Fed boss Jerome Powell made a similar point recently as well.2
To be clear, rapid wage growth during the post-vaccine reopening did not doom us to a period of sustained inflation that would only end with an economic downturn. After all, the pandemic disrupted the job market just as it disrupted everything else. At least in the U.S., tens of millions of people lost their jobs and were then rehired, often in new roles in entirely different industries, reflecting radical shifts in what people wanted to buy and the conditions in which people were willing to work.
That led to enormous churn in the job market. Workers quit their jobs for better opportunities elsewhere—including self-employment and entrepreneurship—at far higher rates than they had in decades. Employers in booming industries posted more job openings to attract workers, while those in other businesses posted more openings to backfill positions that had become vacant. One-off recalibrations of wage levels encouraged people to move to—or stay—where they were most valued.

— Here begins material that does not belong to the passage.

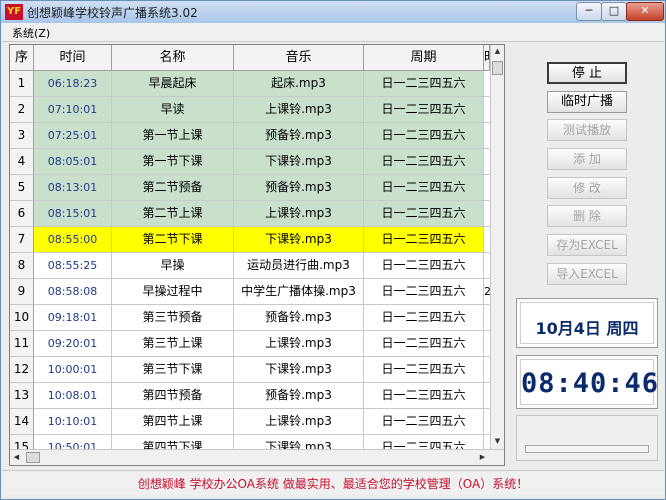 The width and height of the screenshot is (666, 500). What do you see at coordinates (22, 240) in the screenshot?
I see `row-index: 7` at bounding box center [22, 240].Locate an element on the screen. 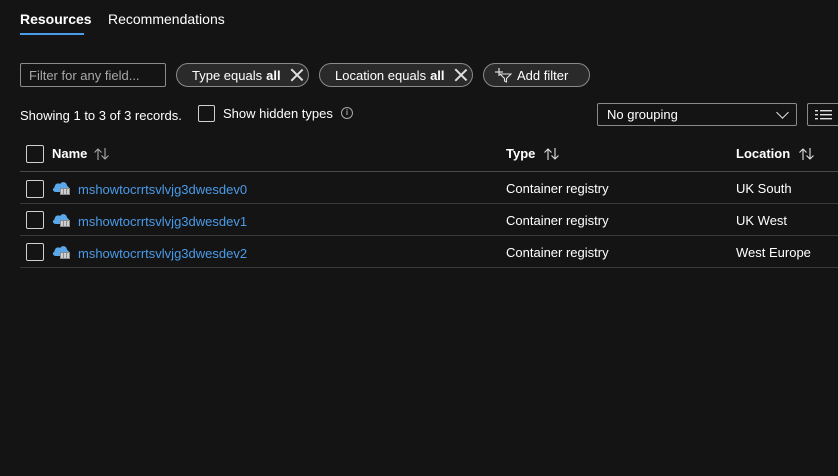 The width and height of the screenshot is (838, 476). add-filter-button: Add filter is located at coordinates (536, 75).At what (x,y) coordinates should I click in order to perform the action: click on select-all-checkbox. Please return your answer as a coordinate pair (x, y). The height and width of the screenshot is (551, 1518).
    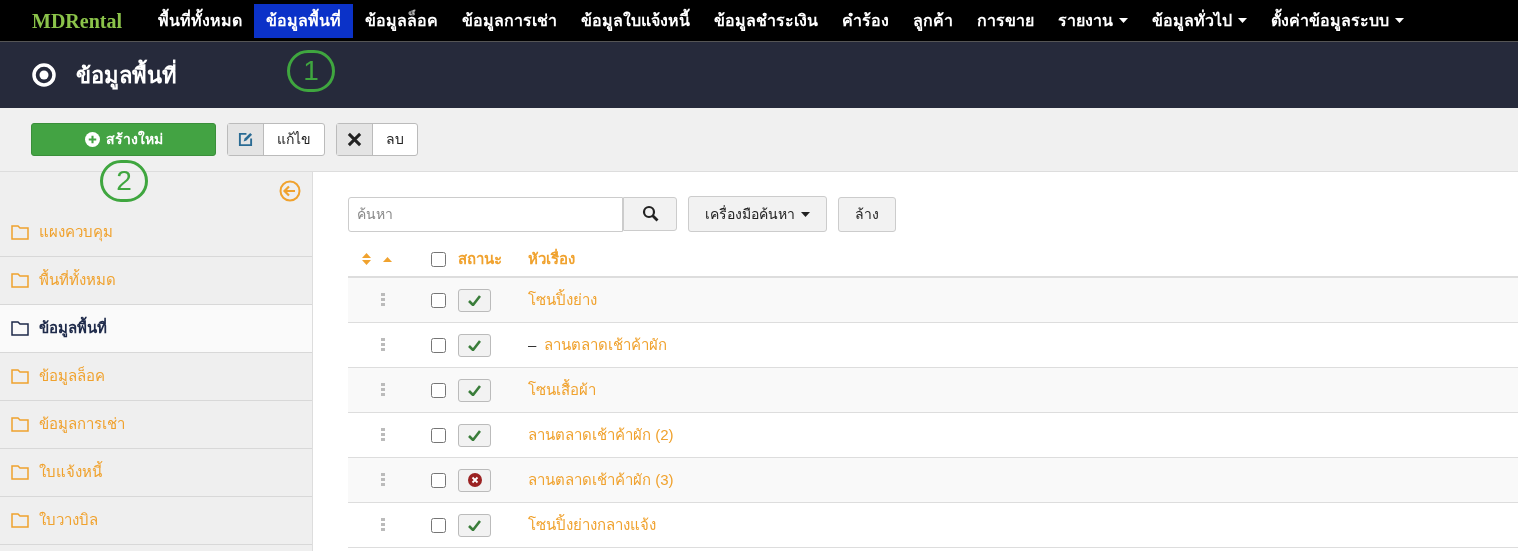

An increase in the overall level of wages made these relative comp adjustments easier for everyone.
It was reasonable to believe that this process would eventually end. Just as the markets for home gym equipment, toilet paper, and suburban housing normalized after an initial panic, so too would the market for labor. Falling churn would reduce wage pressures (and nominal spending) without the need for policymakers to impose job losses on workers. And, in fact, there have been some notable improvements in measures of job market churn. Unfortunately, the process has not gone far enough to be consistent with inflation of around 2% a year. Worse, the latest data suggest that the rate of progress seems to have stalled.